The fear of surveillance. The people of North Korea know that they are constantly being watched for any sign of disloyalty or disobedience to the ruling regime. This is why Christians have to be so careful to keep their faith a secret in North Korea. Faith in a god other than the nation’s leaders, the Kims, is not allowed, and if a Christian is discovered, they will be arrested, tortured, and sent to a prison camp where they will probably die. 

Watching South Korean dramas. I myself remember secretly watching foreign films with my neighbour’s at their house – they had DVDs smuggled from China. It was watching these films which made me realise that life in North Korea was very different from life in other countries. 

The privileged lives of the minority elite. While most of the country struggles with poverty and undernourishment, those who live in Pyongyang live lives of luxury. The richer families like to show off their wealth by adding lace curtains to their windows. 

The Kimchi caves. Kimchi is a traditional Korean dish of preserved cabbage. Since rural North Korea doesn’t get electricity they don’t have refrigerators, they have Kimchi caves where they store Kimchi, potatoes and other things.

But not everything you see in the show is true – the main one being that the regime is shown to be much less strict than in real life. For example, during a village patrol, a district supervisor discovers a South Korean rice cooker, but she turns a blind eye to it. This would be considered a serious crime in North Korea. 

 

It’s still a painful story
The show is more than just a story – it’s symbolic of the ongoing division between North and South Korea, the real tragedy of the peninsula. The impossible love between the northerner and the southerner, from different worlds and kept apart by arbitrary forces beyond their control, mirrors the bitter narrative of the two Koreas which has spanned more than 70 years.
 

The Enemy has been using for years the Hermit Kingdom to block the fundamental love that is given by our Creator. Instead of loving one another, Pyongyang forces people to close their hearts and distrust each other. The future democratic North Korea will need to experience great reconciliation.

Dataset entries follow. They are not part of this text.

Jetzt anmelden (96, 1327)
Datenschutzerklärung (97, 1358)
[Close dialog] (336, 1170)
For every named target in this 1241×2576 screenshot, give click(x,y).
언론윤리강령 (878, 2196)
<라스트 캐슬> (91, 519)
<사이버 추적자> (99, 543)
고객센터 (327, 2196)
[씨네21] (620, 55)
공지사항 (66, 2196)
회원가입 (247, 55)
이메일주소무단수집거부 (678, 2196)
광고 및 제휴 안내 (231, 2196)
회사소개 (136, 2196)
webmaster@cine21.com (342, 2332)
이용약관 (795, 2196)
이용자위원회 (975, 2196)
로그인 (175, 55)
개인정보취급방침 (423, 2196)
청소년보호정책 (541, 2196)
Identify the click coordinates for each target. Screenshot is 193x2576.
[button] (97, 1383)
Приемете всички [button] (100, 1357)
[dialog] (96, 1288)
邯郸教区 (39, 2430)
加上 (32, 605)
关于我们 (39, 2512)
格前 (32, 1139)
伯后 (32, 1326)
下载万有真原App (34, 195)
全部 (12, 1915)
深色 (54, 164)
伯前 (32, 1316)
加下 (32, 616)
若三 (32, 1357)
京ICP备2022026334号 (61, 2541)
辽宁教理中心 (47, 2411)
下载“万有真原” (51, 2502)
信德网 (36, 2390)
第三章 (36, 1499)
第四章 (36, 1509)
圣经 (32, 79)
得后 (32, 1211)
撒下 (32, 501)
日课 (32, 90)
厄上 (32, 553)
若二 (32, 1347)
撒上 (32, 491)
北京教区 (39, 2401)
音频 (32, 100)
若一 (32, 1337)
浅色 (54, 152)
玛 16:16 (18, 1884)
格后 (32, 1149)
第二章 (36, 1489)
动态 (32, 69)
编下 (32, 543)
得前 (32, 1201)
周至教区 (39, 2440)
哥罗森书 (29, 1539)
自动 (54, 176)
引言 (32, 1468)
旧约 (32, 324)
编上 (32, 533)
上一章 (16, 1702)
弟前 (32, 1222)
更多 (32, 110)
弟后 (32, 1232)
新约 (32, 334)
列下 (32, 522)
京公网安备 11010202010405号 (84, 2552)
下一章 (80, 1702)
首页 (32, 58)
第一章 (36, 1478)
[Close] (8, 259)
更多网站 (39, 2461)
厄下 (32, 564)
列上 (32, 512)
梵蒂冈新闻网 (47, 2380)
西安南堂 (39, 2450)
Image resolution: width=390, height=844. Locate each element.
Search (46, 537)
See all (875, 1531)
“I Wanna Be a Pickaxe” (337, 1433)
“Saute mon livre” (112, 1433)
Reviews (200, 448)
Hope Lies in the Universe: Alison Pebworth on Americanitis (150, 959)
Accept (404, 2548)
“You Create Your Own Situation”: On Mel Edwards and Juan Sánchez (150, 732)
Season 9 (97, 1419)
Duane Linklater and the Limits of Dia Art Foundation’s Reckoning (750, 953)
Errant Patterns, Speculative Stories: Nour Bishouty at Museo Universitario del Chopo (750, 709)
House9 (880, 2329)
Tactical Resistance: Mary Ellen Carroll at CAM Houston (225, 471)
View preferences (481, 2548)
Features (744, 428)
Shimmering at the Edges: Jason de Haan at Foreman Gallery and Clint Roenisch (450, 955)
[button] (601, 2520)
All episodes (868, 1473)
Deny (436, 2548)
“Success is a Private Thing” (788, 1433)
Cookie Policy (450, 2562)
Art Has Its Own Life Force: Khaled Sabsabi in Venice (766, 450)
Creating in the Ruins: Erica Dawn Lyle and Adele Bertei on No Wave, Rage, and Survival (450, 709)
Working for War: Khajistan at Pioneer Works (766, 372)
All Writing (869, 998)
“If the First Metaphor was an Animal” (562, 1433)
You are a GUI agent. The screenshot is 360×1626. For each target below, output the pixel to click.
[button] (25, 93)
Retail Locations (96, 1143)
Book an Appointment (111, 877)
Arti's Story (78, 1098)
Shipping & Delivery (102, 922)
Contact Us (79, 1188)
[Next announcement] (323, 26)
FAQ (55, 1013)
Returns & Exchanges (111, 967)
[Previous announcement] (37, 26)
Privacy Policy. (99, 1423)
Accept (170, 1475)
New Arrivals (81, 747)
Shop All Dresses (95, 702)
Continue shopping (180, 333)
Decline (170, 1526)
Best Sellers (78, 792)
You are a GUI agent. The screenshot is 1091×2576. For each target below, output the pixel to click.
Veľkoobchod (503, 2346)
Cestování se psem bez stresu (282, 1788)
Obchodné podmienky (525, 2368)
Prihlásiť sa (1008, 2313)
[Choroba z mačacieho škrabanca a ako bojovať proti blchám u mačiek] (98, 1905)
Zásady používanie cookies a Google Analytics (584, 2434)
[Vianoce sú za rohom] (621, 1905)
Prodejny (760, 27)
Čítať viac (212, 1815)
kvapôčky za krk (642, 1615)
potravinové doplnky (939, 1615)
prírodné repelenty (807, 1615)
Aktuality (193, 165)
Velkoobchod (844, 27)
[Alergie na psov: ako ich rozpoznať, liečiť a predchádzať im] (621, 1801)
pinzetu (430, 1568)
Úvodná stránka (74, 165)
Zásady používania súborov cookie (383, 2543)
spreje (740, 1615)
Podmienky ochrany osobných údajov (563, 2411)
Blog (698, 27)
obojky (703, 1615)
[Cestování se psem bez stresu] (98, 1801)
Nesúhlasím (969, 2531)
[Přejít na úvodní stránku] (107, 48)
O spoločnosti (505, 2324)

A poignant moment of the show is when the central characters take refuge in an abandoned house in the demilitarized zone which still divides the peninsula. They see a water bowl sitting on top of a traditional Korean storage jar, and the North Koreans explain that this was left out as part of a prayer ritual for a son sent to war, in the hope of a return which never came. There are too many stories like this of families, brothers, sisters and friends on the peninsula – at least 20 million people have never seen their family members in the other half of Korea. The two Koreas have never formally signed a peace treaty, and they are technically still at war, engaged in a frozen conflict. 

Only God’s love can melt down the frozen relationships and conflict of North and South Korea, ‘with all humility and gentleness, with patience, bearing with one another in love, eager to maintain the unity of the Spirit in the bond of peace’ (Ephesians 4:2-3).